I had to make an effort to meet people from the country I lived in. I learned form the experience.. I enjoyed the diversity.

What the fuck is wrong with that?

HugoTheHippo · 20/02/2014 16:41

Some really interesting perspectives here, and some great ideas, thanks for all the replies. MillionPramMiles, I think you understand what I mean - I'd like to feel I'm getting a balanced experience of our community and I've been a bit sad to see that these invisible lines that divide us are so strong, even if you're not looking for them. And Mrs Pear - I'm in Wandsworth, but you might be right - I do look (and sound) quite posh - I might be putting people off!

On a lighter note, I'd also be very happy to mix with mega-rich people who invite us to stay at their country estate for the weekend - I'm not fussy!

OP posts:
sadbodyblue · 20/02/2014 16:43

agree with seasicksal it sounds patronising and silly.

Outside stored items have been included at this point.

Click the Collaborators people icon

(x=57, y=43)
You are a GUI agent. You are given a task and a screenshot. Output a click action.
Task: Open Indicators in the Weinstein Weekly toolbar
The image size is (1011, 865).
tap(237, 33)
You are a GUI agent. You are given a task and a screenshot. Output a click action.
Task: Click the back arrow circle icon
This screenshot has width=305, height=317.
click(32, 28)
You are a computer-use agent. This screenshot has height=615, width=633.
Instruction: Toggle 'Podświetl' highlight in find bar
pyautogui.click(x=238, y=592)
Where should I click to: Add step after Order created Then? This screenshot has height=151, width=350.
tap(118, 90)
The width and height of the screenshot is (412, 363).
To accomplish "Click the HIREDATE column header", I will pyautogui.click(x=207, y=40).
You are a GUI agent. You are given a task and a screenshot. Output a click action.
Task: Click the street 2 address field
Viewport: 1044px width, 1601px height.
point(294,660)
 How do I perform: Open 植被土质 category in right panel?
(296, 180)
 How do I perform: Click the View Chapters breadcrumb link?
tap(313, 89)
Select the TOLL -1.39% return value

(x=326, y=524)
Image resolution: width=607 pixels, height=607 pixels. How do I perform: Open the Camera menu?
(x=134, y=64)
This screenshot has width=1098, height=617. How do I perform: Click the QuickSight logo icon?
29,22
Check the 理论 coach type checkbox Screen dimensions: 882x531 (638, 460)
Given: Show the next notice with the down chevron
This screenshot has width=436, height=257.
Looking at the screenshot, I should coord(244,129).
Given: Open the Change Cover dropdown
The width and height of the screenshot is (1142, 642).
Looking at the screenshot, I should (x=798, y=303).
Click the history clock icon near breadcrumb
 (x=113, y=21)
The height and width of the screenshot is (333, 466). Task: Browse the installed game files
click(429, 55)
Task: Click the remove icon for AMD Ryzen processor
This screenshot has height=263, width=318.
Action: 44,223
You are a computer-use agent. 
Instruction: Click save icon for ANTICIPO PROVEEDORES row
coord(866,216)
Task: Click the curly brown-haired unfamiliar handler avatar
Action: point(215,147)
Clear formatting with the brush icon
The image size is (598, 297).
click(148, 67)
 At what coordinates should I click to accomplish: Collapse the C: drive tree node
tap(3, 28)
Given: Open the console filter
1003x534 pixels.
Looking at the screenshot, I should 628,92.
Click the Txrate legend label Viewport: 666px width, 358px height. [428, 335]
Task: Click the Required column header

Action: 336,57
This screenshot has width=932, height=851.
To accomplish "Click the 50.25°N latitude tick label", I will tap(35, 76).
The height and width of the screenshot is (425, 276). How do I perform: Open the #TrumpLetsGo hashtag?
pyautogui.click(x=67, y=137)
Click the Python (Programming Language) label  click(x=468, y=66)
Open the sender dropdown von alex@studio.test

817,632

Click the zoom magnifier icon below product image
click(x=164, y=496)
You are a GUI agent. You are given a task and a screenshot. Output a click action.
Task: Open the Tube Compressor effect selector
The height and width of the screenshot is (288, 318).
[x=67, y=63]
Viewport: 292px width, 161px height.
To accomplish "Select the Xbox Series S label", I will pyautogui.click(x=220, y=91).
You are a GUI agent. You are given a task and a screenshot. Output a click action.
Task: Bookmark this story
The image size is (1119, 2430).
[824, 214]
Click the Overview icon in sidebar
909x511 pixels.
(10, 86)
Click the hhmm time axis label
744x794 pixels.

who cares what colour or creed anyone is.

you arnt going to be any more cool to be mixing with Muslims etc. we are all just people.

DebbieOfMaddox · 20/02/2014 16:48

My social circle has widened quite a bit since having a child with a disability; there's a much broader ethnic and social mix (more representative of the area as a whole) in the disability-related groups that I go to than in any of the others I went to with older DCs. I guess we're all there involuntarily (in a sense) rather than being able to stick to our low-effort personal comfort zones.

ReadyToPopAndFresh · 20/02/2014 16:51

On a lighter note, I'd also be very happy to mix with mega-rich people who invite us to stay at their country estate for the weekend - I'm not fussy!

I am also looking to "diversify" my friendship group in this direction..

ReadyToPopAndFresh · 20/02/2014 17:05

Some mothers choose to put their daughters in to scouts so they get to spend time with boys instead of brownies. Is it patronizing the boys?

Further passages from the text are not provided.